# What to work on
Pick out every line in the records below that contains the string "agent", matching case exactly, and copy each line out.

Data extracted from a collection:
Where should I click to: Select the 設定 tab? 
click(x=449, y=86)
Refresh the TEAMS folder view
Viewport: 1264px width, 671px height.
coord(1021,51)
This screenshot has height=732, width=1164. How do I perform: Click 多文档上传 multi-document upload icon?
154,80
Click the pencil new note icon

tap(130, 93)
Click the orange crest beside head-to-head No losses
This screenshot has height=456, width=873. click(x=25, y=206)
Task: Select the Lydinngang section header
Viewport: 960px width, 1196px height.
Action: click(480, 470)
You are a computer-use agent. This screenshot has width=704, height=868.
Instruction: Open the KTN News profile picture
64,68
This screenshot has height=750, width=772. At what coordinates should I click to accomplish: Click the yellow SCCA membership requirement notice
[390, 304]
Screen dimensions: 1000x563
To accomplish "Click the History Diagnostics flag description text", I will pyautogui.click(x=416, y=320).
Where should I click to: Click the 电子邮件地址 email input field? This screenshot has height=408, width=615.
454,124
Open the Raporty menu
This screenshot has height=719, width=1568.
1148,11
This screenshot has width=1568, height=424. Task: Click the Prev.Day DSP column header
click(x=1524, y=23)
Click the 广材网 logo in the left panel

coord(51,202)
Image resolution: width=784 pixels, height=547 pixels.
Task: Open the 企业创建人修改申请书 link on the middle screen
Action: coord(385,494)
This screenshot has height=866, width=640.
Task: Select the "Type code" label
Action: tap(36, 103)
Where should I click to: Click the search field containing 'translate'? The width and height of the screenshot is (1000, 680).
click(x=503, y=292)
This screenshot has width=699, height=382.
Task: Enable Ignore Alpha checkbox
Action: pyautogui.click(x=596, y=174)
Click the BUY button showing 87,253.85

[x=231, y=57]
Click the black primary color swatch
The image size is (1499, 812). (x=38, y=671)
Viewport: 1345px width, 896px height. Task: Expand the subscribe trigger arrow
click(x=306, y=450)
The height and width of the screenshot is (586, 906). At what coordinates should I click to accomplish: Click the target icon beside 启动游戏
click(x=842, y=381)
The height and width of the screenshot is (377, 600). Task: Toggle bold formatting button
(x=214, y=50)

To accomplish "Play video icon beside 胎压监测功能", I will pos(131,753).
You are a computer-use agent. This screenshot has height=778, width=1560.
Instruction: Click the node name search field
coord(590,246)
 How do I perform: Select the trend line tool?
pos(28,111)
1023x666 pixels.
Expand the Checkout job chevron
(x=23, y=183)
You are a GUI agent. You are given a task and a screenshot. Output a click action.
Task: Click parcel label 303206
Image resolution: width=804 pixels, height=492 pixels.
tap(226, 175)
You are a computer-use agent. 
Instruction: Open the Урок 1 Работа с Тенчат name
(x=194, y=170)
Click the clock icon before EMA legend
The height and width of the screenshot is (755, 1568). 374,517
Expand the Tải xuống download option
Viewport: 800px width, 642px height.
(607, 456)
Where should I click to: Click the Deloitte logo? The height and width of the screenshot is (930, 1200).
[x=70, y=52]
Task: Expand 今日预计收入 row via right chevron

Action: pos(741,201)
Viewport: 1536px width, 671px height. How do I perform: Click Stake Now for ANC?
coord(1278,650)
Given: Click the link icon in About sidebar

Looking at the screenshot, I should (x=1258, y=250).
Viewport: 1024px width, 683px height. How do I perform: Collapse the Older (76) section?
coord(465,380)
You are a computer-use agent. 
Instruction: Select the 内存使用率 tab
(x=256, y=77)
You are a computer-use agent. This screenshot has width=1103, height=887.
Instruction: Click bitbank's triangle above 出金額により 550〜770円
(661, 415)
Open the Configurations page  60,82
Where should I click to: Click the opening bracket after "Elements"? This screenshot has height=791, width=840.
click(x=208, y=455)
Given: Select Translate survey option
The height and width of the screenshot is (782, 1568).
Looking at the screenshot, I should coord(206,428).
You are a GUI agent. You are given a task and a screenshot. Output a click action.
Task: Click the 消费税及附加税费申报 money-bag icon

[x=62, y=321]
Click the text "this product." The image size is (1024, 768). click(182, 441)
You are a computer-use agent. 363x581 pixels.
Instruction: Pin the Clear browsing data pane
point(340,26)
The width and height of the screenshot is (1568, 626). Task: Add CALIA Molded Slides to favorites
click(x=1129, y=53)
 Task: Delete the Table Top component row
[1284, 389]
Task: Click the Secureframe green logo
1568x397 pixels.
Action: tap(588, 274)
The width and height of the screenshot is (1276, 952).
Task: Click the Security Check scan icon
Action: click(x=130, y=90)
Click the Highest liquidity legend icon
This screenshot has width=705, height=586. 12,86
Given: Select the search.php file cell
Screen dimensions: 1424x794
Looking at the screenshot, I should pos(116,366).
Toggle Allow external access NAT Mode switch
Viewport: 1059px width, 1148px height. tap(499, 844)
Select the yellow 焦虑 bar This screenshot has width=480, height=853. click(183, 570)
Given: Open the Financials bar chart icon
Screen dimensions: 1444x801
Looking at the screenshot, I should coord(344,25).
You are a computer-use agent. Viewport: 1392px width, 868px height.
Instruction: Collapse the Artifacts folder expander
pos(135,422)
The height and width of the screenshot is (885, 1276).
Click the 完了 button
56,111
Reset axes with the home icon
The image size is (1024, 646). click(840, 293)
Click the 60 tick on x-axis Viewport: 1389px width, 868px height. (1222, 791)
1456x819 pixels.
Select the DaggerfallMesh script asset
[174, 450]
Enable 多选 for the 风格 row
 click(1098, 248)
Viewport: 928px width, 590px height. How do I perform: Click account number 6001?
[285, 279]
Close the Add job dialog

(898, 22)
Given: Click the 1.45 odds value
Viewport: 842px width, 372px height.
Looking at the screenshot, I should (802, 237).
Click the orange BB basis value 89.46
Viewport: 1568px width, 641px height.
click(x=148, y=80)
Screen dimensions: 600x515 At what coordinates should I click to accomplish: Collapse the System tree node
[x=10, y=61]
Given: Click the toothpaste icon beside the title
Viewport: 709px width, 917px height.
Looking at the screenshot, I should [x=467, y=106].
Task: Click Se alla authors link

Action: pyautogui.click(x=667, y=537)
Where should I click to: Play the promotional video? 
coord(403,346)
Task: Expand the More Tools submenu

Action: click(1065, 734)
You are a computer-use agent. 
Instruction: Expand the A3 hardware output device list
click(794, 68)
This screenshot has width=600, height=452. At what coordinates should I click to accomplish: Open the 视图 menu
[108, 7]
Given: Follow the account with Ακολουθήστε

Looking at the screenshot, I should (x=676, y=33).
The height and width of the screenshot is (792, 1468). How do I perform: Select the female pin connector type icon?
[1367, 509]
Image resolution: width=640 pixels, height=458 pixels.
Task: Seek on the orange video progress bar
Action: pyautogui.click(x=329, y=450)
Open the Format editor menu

# Problem solution
You are a computer-use agent. This screenshot has width=704, height=868.
You are a computer-use agent. This screenshot has height=778, width=1560.
You are a GUI agent. You are given a task and a screenshot. Output a click action.
You are a computer-use agent. 
You are a computer-use agent. 
You are a computer-use agent. This screenshot has width=1103, height=887.
You are a GUI agent. You are given a task and a screenshot. Output a click action.
You are a computer-use agent. 363x581 pixels.
You are a computer-use agent. Viewport: 1392px width, 868px height.
You are a computer-use agent. 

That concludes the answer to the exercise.